Review of their gig in Whelan's, Dublin, 20 July 2005

Vivienne Long in Whelan'sReview Snapshot:
Vivienne Long has stood in the shadow of others for too long. This is where she steps - blinking - into the light, and lights the place on fire.

The CLUAS Verdict?
8 out of 10

Full review:
Another gig gets added to the list of gigs where I thought I was going to have the venue to myself. Another gig where I thought I was one of very few people who would care to see this one-time support act play a headline show. Sure, I loved them the last time I saw them, and sure, there were a few people there, but they were all there for the headliners weren't they? It'll just be me (and my friends with more taste than I who said we should go).

The last time I felt like this, I was going to drop in to an album launch I'd heard about, a guy I'd watched do support for Suzanne Vega, one man and a guitar and some nice vocals. It'll be empty. I'll show up just to show support. It turns out some other people had heard of Damien Rice and I had to kill three people to get a ticket.

What you should realise, and probably have by now, is that I'm not very clever.

A quiet pint in the front of Whelan's, we wander out to get tickets, it's early yet we'll be the only people in the place... Why is the queue from the box office so long I can't get out Whelan's front door?

It turns out that I'm the only person in Dublin to realise that virtuoso cello is in this season, and that it'll be a scrum to find some where to stand never mind the seat with a good view of the bar I'd imagined when I left home this evening.

The opening act is David Geraghty, of Bell X1 fame. He specializes, it seems, in piano, guitar, and apologising for sitting with his back to us. Great set, well delivered. I'm a sucker for semi-acoustic guitar, and the sound he was getting out of it was fantastic. Someone who could tell me what the song with the line "Wednesday's feet in Tuesday's shoes" is from would make my day and probably earn a pint.

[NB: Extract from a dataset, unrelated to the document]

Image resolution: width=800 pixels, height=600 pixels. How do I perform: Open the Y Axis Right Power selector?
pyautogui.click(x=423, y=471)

After he's finished, I glance across the room. It's packed, rapt faces illuminated by the reflected stage lights. The gap between the support and the main event is longer than you'd like but short enough that anticipation still outweighs irritation. There's a movement stage right, and on they come. Four cellists, a drummer and a pianist.

She opens with something of her own, "Call Me", I think is its name. It's good, and it gets better from here. They mix it up, some covers, some original numbers. Predictably enough the covers get the biggest cheers, if you're choosing from all the songs that have ever been sung you'd need to be a fool not to pull out a great set. But despite the competition, her own stuff holds its own.

Before the gig I'd have been the first to sign a petition to say that "Purple Haze" should never be performed again. Hendrix was a genius but he's gone. It turns out I'd have been wrong. The rule needs to be "Purple Haze should never be performed on a stage with any guitars". The cellos screech and moan tearing through the riffs (are they riffs when they're played on a cello?). Here we are rocking to a string quartet, the oddest feeling in the world.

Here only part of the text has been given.